Monday, April 8, 2013

Brooklyn Salt Marsh: Part 1 - Waterfowl

Low tide exposes tons of mussel beds. This bay is full of mollusks, crustaceans, and other organisms that support the ecosystem. Without them, you can't have all these gorgeous birds, fish, and even reptiles, like diamondback terrapins that inhabit the Jamaica Bay area.
     This place deserves two posts because, well, you'll see. I decided to take a little walk down at the Mill Basin Salt Marsh - it's off of Avenue U in Brooklyn. It is across the street from a cricket field, so its fun to see these guys walking around in matching slacks and sweater vests over their collared shirts, as they go and play, what I have heard is, the worlds longest game.
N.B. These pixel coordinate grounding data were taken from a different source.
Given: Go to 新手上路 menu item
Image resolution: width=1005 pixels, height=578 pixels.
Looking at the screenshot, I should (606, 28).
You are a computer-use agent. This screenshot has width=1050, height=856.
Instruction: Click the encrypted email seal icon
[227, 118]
The marsh is a preserve and has a little nature center, I hear they run programming, and it looks like they do some cool stuff!
     The nature center is up where the water ends as the marsh itself, stretches out towards the Belt Parkway, Jamaica Bay, and the Rockaways. It has some great viewing areas for waterfowl and I was very excited because I saw one that was new for me! I love when that happens...
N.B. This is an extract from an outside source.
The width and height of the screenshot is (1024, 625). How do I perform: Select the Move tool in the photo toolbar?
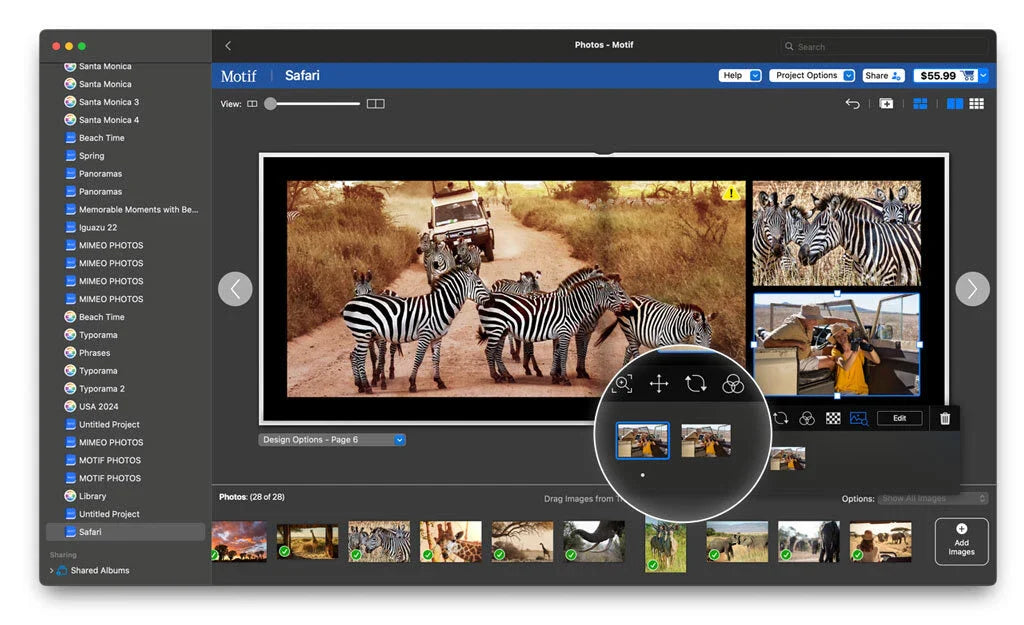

     It was an incredibly windy day and most of the waterfowl were up toward the nature center, the water was calmer and the tides were low and just starting to come in. This made it really easy to sit on the ledge behind the center and just see quite a few species just acting naturally. There were still some winter visitors hanging around, did they get the memo that spring is finally here?!
     Waterfowl spotted for the day included ruddy ducks, mallards, American black ducks, brant, gadwall, buffleheads, Northern shovelers, and American wigeons.
Absolutely gorgeous, even with all the wind. That is the bridge that will take you from Flatbush Ave Brooklyn to the Rockaways in Queens.
Male and female Northern shovelers just hanging around. I love those oversized bills, they are serious dabbling bills.
A first for me! American Wigeons! I thought at first they were green-wing teals. The female is in the foreground and the male is behind, dabbling in the mud, foraging.
Male and female wigeons again. I'd love to know who came up with wigeon... and why.
A pied billed grebe comes up from a dive. I love how you can see the rest of the bird just under the water.
Male and female buffleheads. Both looking quite buffle in the head. These guys are going to probably skidaddle soon, back to their summer grounds, mostly in Central Canada.